Vous êtes une Elicahre, et ce n'est pas ce que vous avez fait de votre corps qui le changera. Vous êtes ma cousine, vous êtes mon sang, et mon sang se bat. Votre père était soldat, votre oncle mon père mercenaire, je suis Licorne : obéissez à la loi du sang, battez-vous, à votre manière, survivez et vivez. Vous venez de franchir un obstacle délicat pour la conscience, pour le corps, pour le coeur et pour l'esprit. Je pourrais vous citer nombre de proverbes tirés de la sagesse populaire sur les obstacles et leurs effets. Il faut reculer pour mieux sauter, ce qui ne tue pas rend plus fort... Des mots, tout cela. Des mots qui sonnent creux avant que l'on en fasse l'expérience. Cette expérience, vous la vivez actuellement... Et vous avez tout mon soutien.
Debout, mon Etincelle, et relevez la tête, vous dis-je ! Vous êtes une femme, vous êtes ma filleule, vous êtes ma vassale, vous êtes ma cousine, et ce n'est pas parce que vous avez cédé à l'amour que je vous renierai. Jamais ! Plutôt mourir moi-même ! Et ne baissez plus jamais les bras comme vous venez de le faire. N'oubliez plus ce que vous êtes...

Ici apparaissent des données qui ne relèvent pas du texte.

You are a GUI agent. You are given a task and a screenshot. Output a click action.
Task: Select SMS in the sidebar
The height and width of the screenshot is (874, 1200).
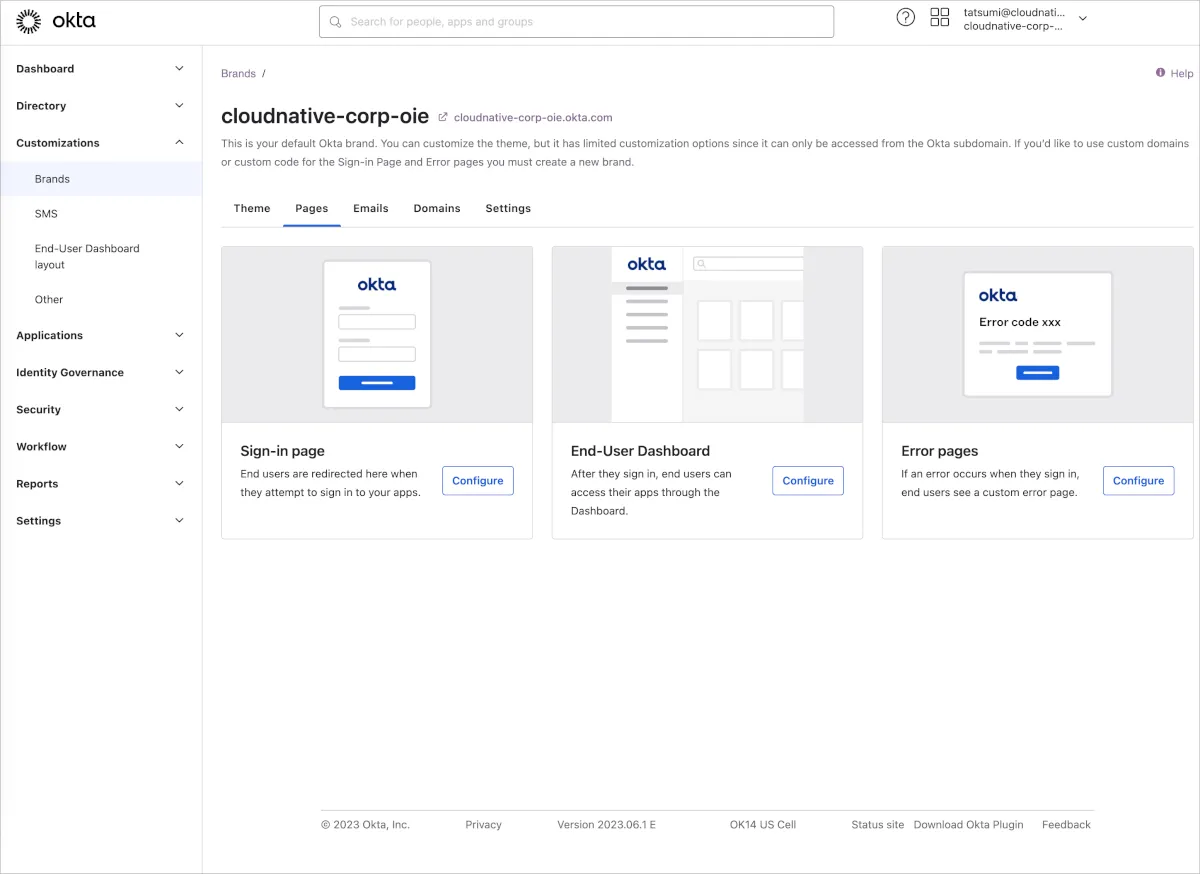[x=46, y=214]
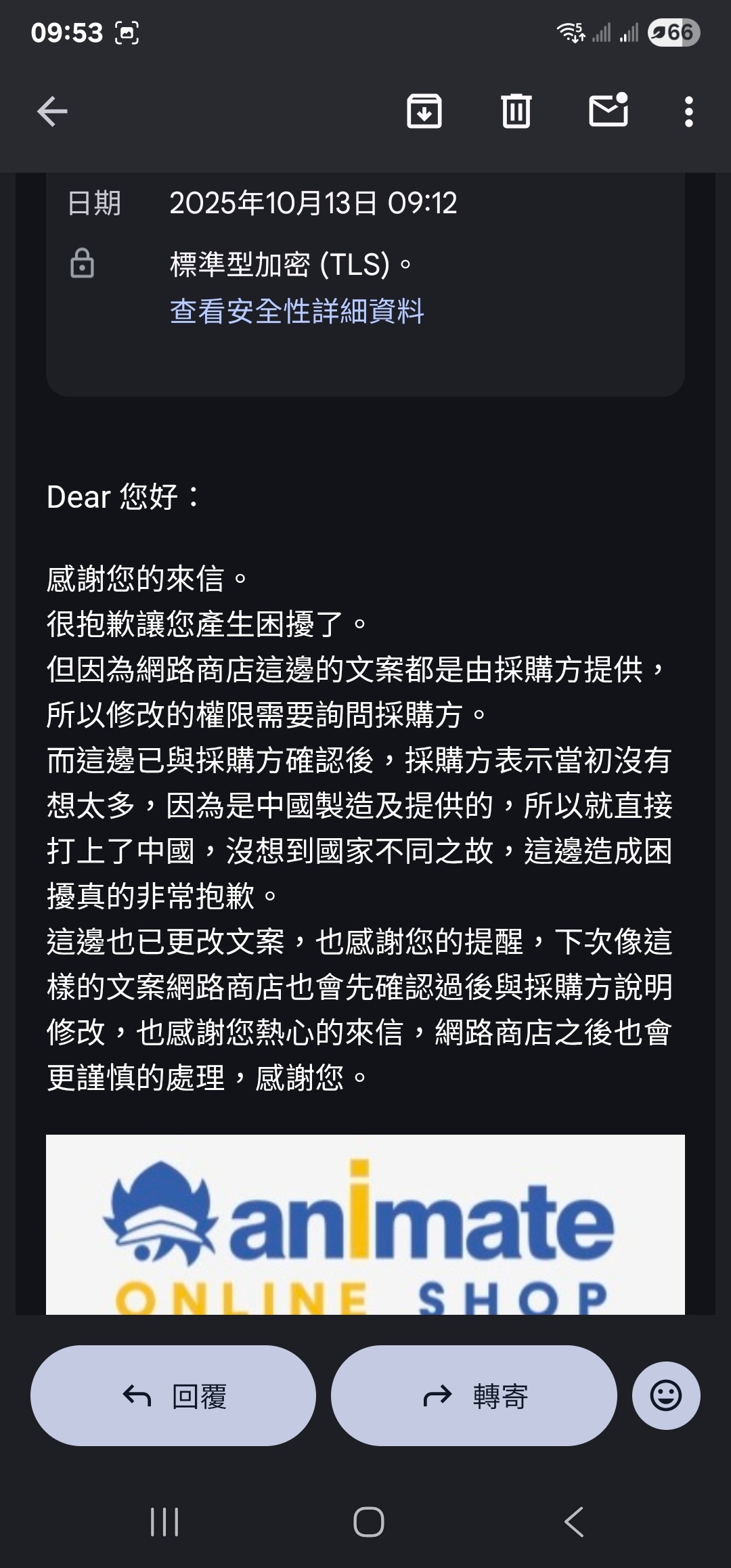This screenshot has height=1568, width=731.
Task: Open the three-dot more options menu
Action: (x=688, y=112)
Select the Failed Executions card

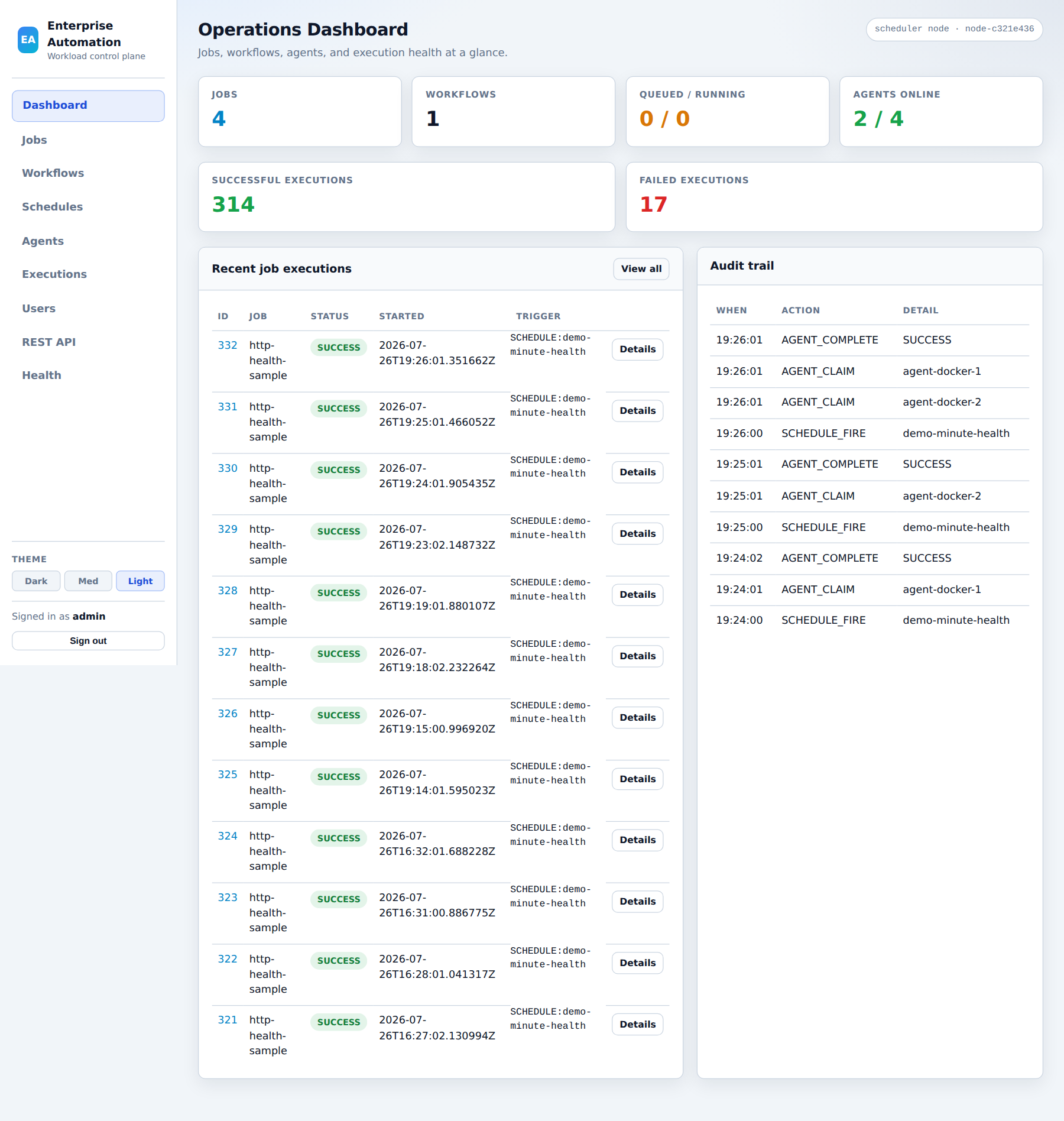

Etincelle, qui deviendra Flamme flamboyante. Vous aurez la noblesse du Chevalier que je ne serai jamais, la prestance de ces immenses souverains des temps passés, la fermeté du granit et la douceur de la soie la plus fine.
Si vous ne croyez plus en vous-même, moi, je crois en vous. Courez donc faire vos bagages. Je vous attends ou irai vous chercher. Mais, quoi qu'il en soit, je vous chéris, ma Cousine, et ne vous laisserai pas sombrer.
Que le Très-Haut vous garde d'ici à nos retrouvailles, et après également.